What is AI red-team evidence?

It is documented proof of how an AI system behaved under adversarial, unusual and high-risk test scenarios. For customer-facing agents, it should show test scope, attack paths, failures, mitigations, retests, residual risk and the launch decision.

Why does a customer-facing AI agent need red-team testing?

Because it interacts with real customers and may use business data, retrieval sources and tools. Testing helps find risks such as data leakage, unsafe advice, hallucinated policy, prompt injection, tool misuse and failed escalation before customers are affected.

Is vendor red-team evidence enough?

Usually not on its own. Vendor evidence is useful, but the business also needs testing for its own prompts, documents, permissions, workflows, customer journeys, escalation rules and operational controls.

Which UK guidance is relevant?

Useful sources include the GOV.UK AI Cyber Security Code of Practice, ICO guidance on agentic AI and AI-powered cyber threats, NCSC AI security guidance, Ofcom evidence on AI adoption, and sector guidance such as FCA and Bank of England operational resilience material.

What should a red-team scenario catalogue include?

It should include jailbreak attempts, indirect prompt injection, malicious uploads, source poisoning, privacy abuse, cross-customer disclosure, unsafe advice, fraud attempts, tool approval bypass, escalation failure and customer vulnerability signals.

How often should an AI agent be retested?

Retest before launch, after material model or prompt changes, after adding connectors or tools, after changing retrieval sources, after major policy updates and after serious incidents or near misses.

Can small businesses do this proportionately?

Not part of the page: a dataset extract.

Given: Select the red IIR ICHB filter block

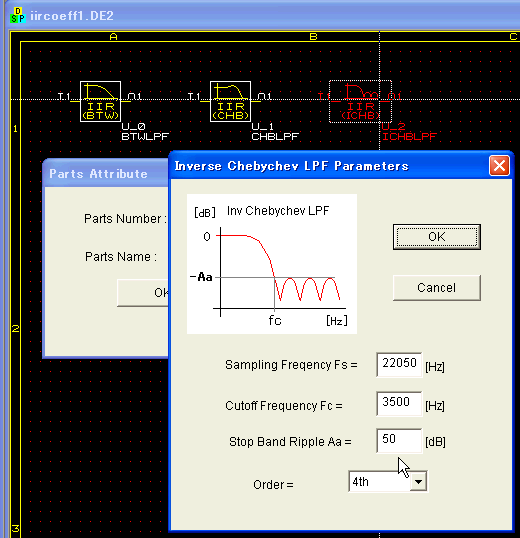Looking at the screenshot, I should coord(360,102).
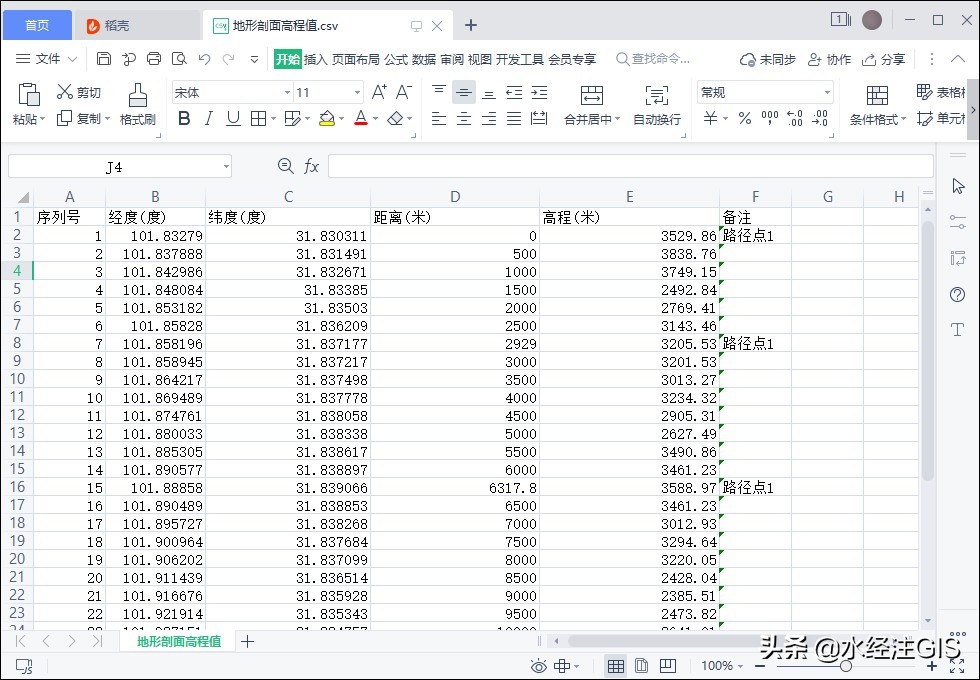Click the zoom slider in status bar

tap(846, 666)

Yes. A small public FAQ agent can use a lighter test pack. An agent touching personal data, payments, complaints, regulated advice, HR or customer records needs deeper evidence and clearer launch gates.

What is the biggest red-team misconception?

The biggest misconception is that red teaming is only about clever jailbreak prompts. The real value is proving that business controls, logging, escalation, permissions and incident response work when the agent is under pressure.